In today’s Tagesspiegel, an open letter from German cartoonists in support of their colleague Klaus Stuttmann. Stuttmann has had to go into hiding after receiving death threats because of a cartoon his Berlin newspaper published on February 10 (click “Bilderstrecke” to see it). As the paper has tried to explain, the subject is the German debate about security under the upcoming football World Cup. Iranians have used it as a pretext to threaten Stuttmann, demand an apology (very original) and attack the German embassy in Teheran.
A commentary in today’s Tagesspiegel calls what’s happening now an extension of the taboo zone. There’s every reason to fear that. The imbalance between a very real death threat and a mere cartoon makes this an unfair struggle. Who can say that there aren’t small internal censors growing in the heads of writers and cartoonists everywhere now?
In days like these it’s tempting to quote John Stuart Mill.

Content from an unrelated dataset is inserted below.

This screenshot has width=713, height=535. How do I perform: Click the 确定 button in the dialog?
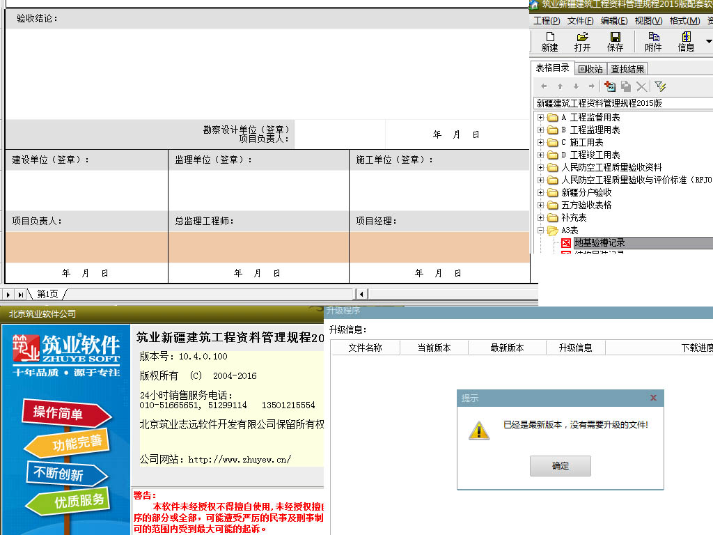560,466
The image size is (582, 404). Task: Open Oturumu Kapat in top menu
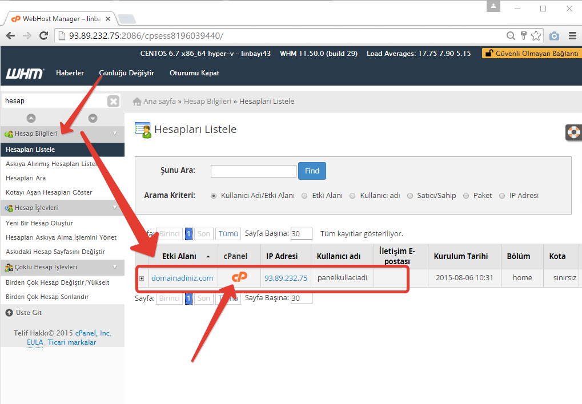tap(194, 73)
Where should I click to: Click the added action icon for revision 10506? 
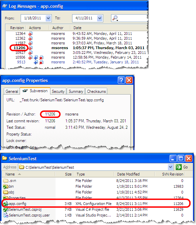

Every day:
But the peculiar evil of silencing the expression of an opinion is, that it is robbing the human race; posterity as well as the existing generation; those who dissent from the opinion, still more than those who hold it. If the opinion is right, they are deprived of the opportunity of exchanging error for truth: if wrong, they lose, what is almost as great a benefit, the clearer perception and livelier impression of truth, produced by its collision with error. (from On Liberty).